After The Presidential Campaign, Our Toxic Politics Will Endure

After The Presidential Campaign, Our Toxic Politics Will Endure

Like all traumatic events eventually do, the U.S. presidential campaign will end.

Polling places will close, votes will be tabulated and a new electoral map will be drawn up that shows how our 45th president-elect got elected.

Unfortunately, the stink of this campaign season will stick around much, much longer. The vitriol has been too corrosive. It can’t be put into a bag, tied up and tossed away with the leftover campaign flyers. Discord this passionate, this overwhelming, leaves scars. Boundaries of decency were crossed, the authority of our democratic process and institutions were flouted, and some even talked not at all metaphorically of civil war.

The depth and immutability of our partisan divide has been exposed. One side has pledged itself to anti-intellectualism and the other to jeering at ignoramuses, as if that will bring them around to sweet reason.

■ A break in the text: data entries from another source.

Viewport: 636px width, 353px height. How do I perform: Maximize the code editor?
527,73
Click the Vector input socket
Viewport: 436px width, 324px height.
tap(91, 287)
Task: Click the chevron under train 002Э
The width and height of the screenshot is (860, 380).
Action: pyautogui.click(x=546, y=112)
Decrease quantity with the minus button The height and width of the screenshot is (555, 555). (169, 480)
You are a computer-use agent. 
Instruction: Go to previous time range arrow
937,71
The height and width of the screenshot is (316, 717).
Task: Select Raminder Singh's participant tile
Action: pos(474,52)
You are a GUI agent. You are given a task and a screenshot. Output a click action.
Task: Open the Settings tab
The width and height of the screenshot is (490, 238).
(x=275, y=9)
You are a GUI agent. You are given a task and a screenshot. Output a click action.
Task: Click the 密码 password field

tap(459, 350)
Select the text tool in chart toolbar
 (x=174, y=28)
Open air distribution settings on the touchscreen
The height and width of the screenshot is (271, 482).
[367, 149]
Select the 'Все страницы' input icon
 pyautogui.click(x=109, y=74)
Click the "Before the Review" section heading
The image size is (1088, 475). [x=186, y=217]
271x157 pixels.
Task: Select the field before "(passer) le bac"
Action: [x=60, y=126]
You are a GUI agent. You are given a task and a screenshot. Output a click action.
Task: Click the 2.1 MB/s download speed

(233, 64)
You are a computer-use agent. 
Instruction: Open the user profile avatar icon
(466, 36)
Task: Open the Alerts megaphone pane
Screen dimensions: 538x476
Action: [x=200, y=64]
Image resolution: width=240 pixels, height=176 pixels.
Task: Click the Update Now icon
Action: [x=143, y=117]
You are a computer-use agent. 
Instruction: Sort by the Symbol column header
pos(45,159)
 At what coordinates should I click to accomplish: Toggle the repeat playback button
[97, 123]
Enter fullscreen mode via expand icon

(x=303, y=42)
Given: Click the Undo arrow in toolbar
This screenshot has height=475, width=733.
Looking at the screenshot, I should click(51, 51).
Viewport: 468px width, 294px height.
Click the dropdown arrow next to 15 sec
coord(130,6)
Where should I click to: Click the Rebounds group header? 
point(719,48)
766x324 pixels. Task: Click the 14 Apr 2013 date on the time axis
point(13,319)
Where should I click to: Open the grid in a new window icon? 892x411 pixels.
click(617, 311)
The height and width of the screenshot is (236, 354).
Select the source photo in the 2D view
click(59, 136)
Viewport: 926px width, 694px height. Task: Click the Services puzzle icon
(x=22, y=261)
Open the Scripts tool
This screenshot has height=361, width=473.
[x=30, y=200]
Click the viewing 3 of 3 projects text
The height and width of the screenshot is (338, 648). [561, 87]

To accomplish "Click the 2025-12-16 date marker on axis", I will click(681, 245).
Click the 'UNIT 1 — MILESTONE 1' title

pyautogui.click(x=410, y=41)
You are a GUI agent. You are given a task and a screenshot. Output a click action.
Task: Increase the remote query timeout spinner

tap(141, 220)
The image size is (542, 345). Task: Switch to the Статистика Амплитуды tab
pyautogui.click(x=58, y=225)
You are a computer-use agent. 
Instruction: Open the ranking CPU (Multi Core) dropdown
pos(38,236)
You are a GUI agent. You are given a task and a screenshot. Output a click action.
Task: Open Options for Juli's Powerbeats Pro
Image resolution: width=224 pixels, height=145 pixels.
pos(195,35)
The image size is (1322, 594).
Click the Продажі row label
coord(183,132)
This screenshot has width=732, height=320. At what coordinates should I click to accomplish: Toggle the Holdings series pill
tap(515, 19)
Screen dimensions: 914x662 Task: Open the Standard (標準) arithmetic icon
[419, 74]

People have compared the 2016 presidential campaign to a reality show — by which they mean an absurd, sham version of the real thing. Well, I’m sorry, America, but this is our reality. And none of it can be disinfected with lemon-scented niceties after the election, regardless of who wins.

Donald Trump’s entire campaign rested on his determination to unleash upon anybody and everybody who stands outside the Republican Party’s restive base. Barking with sexism, racism, religious bias, nationalism and a good dose of anti-elitist posturing, he pitted that base against a nebulous host of un-American, royalist enemies.

All the while, he not only showed a stunning lack of respect for democratic principles, but he also gloried in his own exploits at bribing politicians, avoiding taxes and generally grabbing all he could get by any means necessary.

And people cheered. Until far too late, much of the Republican leadership couldn’t muster the wherewithal to denounce him or to defend those he scourged. They even found ways to discount the fact that white supremacists gleefully latched to the promise of a Trump presidency.

The reason the GOP could not resist Trump is that the party has been fertilizing the soil he sprang from for decades, cozying up to conspiratorial talk radio hosts, casting aspersion on science, undermining the election process with false proclamations of voter fraud, sowing race-based populism.

Democrats aren’t sinless either. Clinton earned much of the distrust that she drew. It would be a lie to label all of it gender-based misogyny, although there is plenty of that as well. Skirting the rules seemed to be a calling card, from the sloppiness of the never-ending email scandals to the perks and trappings of the Clinton Foundation. Both Bill and Hillary know better. They just chose differently.

Democrats are on point to be offended at the retrograde and cynical nativism of Trumpism. But they need to be more honest about why Trump’s voters feel like the party offers them no hope. Democrats haven’t been listening to them for decades now, having cast their lot with the kind of economy in which only the educated prosper.

A New York Times/CBS News poll released in the final days of the campaign shouldn’t shock. It found more than eight in 10 voters disgusted with the whole campaign and the state of our politics.

The same poll also revealed the widespread belief that neither Clinton nor Trump is equipped to help pull the country back together. Trump is hostile to the very idea of reconciliation. It’s not his brand. Apology — even acknowledging another’s offense — is something he clearly deems as unacceptable weakness.

Clinton, on the other hand, will not be given the opportunity. Large portions of America will not suddenly begin respecting her after the election any more than they did before. And those numbers will include many people who cast their ballot for her as the least objectionable option.

Furthermore, the Republicans have already begun signaling that they intend to set the same traps they used against Barack Obama, blocking anything that might suggest moderation or cooperation. They claim it is to protect the party, but this comes at the expense of the nation. There is even talk already of impeachment for the first female president.

There isn’t much weighty discussion around the systemic changes our country needs: campaign finance reform, redistricting and shifts in ideology that will allow more moderates to live through the primaries.

America needs leadership at the national level that it can believe in, that it can trust, that will elevate the nation’s interests over partisan interests. It will take both parties to produce such leaders.

Gloat over or bemoan your candidate on the evening of November 8. Afterward, at least consider that the real work for America — regardless of political affiliation — lies ahead.